### TASK INPUTS
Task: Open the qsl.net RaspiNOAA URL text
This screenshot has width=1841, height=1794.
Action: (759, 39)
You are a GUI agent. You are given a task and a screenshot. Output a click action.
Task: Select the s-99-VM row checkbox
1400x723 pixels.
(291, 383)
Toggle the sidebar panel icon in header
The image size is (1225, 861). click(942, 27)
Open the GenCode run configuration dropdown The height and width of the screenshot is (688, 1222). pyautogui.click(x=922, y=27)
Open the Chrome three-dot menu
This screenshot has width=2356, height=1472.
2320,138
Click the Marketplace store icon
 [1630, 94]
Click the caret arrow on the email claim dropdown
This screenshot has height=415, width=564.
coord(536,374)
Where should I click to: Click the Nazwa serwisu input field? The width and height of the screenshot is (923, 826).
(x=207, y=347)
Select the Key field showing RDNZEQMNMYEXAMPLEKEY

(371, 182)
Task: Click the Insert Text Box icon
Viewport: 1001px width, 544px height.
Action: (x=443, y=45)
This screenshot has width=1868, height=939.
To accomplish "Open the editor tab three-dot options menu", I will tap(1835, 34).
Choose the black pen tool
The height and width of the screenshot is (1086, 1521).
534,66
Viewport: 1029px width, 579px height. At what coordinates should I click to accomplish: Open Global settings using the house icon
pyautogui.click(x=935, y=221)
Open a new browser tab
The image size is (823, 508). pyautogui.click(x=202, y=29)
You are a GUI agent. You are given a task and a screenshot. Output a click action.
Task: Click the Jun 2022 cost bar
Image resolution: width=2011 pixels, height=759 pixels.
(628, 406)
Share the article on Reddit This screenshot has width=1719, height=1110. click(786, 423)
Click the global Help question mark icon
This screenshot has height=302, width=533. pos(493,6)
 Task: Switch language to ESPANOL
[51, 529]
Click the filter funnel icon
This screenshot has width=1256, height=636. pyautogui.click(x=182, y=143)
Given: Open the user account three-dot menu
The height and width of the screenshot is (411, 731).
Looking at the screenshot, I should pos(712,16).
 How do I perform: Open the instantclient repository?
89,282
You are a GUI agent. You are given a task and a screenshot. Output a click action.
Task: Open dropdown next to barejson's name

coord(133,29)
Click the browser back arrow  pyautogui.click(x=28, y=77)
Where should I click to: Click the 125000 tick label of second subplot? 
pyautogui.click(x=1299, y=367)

### TASK INSTRUCTIONS
Return the final stretch of the listing exactly, starting with the line that contains "Select the Key" and ending with the last line.

### WRITTEN RESPONSE
Select the Key field showing RDNZEQMNMYEXAMPLEKEY

(371, 182)
Task: Click the Insert Text Box icon
Viewport: 1001px width, 544px height.
Action: (x=443, y=45)
This screenshot has width=1868, height=939.
To accomplish "Open the editor tab three-dot options menu", I will tap(1835, 34).
Choose the black pen tool
The height and width of the screenshot is (1086, 1521).
534,66
Viewport: 1029px width, 579px height. At what coordinates should I click to accomplish: Open Global settings using the house icon
pyautogui.click(x=935, y=221)
Open a new browser tab
The image size is (823, 508). pyautogui.click(x=202, y=29)
You are a GUI agent. You are given a task and a screenshot. Output a click action.
Task: Click the Jun 2022 cost bar
Image resolution: width=2011 pixels, height=759 pixels.
(628, 406)
Share the article on Reddit This screenshot has width=1719, height=1110. click(786, 423)
Click the global Help question mark icon
This screenshot has height=302, width=533. pos(493,6)
 Task: Switch language to ESPANOL
[51, 529]
Click the filter funnel icon
This screenshot has width=1256, height=636. pyautogui.click(x=182, y=143)
Given: Open the user account three-dot menu
The height and width of the screenshot is (411, 731).
Looking at the screenshot, I should pos(712,16).
 How do I perform: Open the instantclient repository?
89,282
You are a GUI agent. You are given a task and a screenshot. Output a click action.
Task: Open dropdown next to barejson's name

coord(133,29)
Click the browser back arrow  pyautogui.click(x=28, y=77)
Where should I click to: Click the 125000 tick label of second subplot? 
pyautogui.click(x=1299, y=367)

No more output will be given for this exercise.